Juno Therapeutics has licensed rights from Memorial Sloan Kettering Cancer Center (MSK) and Eureka Therapeutics for a novel, fully human binding domain targeting B-cell maturation antigen (BCMA), along with binding domains against two additional undisclosed multiple myeloma targets.

The value of the licensing agreement was not disclosed. Juno said yesterday it agreed to pay MSK and Eureka an upfront payment, additional payments tied to achieving clinical, regulatory, and commercial milestones, and royalties on net sales, all undisclosed.

Juno plans to use BCMA and the binding domains—developed through a 3-year partnership between MSK and Eureka—toward developing and commercializing chimeric antigen receptor (CAR) cell therapies for patients with multiple myeloma.

The BCMA CAR is expected to begin clinical trials in humans in the first half of 2017.

“We believe that a multipronged approach may be necessary to treat this disease, and we will pursue more than one target against myeloma,” Juno CSO Hy Levitsky, M.D., said in a statement. “The MSK and Eureka constructs are promising additions to our portfolio that will accelerate our efforts and provide additional opportunities to combat this disease.”

Juno disclosed the licensing agreement on the same day it released second-quarter results. The company finished Q2 with a net loss of $64.8 million compared to $66 million in the year-ago quarter, on revenue that more than doubled to $27.6 million from $12.5 in Q2 2015. The company’s cash, cash equivalents, and marketable securities stood at $1.11 billion as of June 30.

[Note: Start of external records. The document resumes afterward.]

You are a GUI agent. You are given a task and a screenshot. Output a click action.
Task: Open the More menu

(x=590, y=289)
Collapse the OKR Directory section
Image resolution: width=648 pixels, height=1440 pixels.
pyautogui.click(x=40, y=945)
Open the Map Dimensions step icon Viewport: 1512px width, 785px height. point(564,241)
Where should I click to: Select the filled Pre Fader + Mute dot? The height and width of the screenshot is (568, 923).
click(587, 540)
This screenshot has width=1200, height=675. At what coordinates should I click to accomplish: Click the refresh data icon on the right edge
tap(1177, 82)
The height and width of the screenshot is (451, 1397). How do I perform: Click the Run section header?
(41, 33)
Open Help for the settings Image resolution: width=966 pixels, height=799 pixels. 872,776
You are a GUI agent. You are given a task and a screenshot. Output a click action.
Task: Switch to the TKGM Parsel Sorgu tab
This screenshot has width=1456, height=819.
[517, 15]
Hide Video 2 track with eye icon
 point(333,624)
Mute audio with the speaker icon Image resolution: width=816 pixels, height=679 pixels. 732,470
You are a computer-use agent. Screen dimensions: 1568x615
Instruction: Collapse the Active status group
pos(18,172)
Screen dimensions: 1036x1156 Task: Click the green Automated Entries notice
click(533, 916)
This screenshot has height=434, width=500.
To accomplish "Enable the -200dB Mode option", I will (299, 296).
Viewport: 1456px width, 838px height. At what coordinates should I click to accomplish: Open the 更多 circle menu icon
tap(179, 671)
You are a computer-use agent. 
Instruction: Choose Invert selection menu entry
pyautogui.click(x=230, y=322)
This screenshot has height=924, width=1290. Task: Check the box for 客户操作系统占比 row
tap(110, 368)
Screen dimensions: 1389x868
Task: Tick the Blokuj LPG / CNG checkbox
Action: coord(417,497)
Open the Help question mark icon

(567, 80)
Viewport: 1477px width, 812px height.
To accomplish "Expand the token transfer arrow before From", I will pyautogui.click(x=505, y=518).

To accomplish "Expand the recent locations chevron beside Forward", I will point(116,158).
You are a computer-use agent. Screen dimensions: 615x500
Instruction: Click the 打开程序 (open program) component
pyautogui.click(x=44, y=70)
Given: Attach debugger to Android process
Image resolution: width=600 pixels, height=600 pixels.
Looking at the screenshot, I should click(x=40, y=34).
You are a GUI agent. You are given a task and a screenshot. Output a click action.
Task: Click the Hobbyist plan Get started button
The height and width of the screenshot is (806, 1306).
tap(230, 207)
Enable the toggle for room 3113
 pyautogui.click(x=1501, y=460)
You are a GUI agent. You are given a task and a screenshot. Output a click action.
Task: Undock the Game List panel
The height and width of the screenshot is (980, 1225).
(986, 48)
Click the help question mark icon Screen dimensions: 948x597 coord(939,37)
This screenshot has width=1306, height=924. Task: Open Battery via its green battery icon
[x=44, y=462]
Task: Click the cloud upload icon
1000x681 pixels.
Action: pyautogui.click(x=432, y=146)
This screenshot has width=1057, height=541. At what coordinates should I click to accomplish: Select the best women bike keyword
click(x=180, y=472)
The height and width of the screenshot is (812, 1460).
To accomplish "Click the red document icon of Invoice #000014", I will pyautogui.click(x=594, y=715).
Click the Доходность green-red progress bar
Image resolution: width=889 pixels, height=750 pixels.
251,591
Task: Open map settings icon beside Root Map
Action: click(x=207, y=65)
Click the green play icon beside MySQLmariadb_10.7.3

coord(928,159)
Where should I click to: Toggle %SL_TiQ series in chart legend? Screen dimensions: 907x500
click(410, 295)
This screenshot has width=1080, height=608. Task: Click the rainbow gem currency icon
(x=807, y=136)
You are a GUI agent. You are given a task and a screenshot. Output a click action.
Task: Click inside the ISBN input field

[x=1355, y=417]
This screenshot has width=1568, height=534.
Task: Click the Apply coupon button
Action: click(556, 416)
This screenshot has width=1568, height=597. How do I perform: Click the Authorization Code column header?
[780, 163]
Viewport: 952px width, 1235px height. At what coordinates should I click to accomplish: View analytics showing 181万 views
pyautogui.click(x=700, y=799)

Juno also pushed back a year its anticipated launch date for its acute lymphoblastic leukemia candidate JCAR015, the CD19-directed CAR T-cell product for which a Phase II clinical trial was halted following the deaths of three patients earlier this year.

The JCAR015 deaths—all instances of cerebral edema in patients under age 25—led the FDA to briefly impose a partial clinical hold on the ROCKET trial, a hold that was lifted less than a week later after Juno agreed to modify the protocol to cyclophosphamide alone. Juno blamed those deaths on a change to its protocol that entailed preconditioning patients with a combination of cyclophosphamide and fludarabine.

Juno has acknowledged four patient deaths related to its CAR T-cell candidates; the fourth occurred during a trial of JCAR014, designed to treat patients with acute lymphoblastic leukemia (ALL) as well as relapsed or refractory (r/r) chronic lymphocytic leukemia and non-Hodgkin lymphoma (NHL). The company has said that the JCAR014 death may also reflect a higher dose of the treatment than is now used.

Eureka focuses on developing first-in-class T-cell immunotherapies for hematological malignancies and solid tumors. Its core technology platforms center around the discovery and engineering of fully human antibodies against intracellular targets via the major histocompatibility class I (MHC I) complex.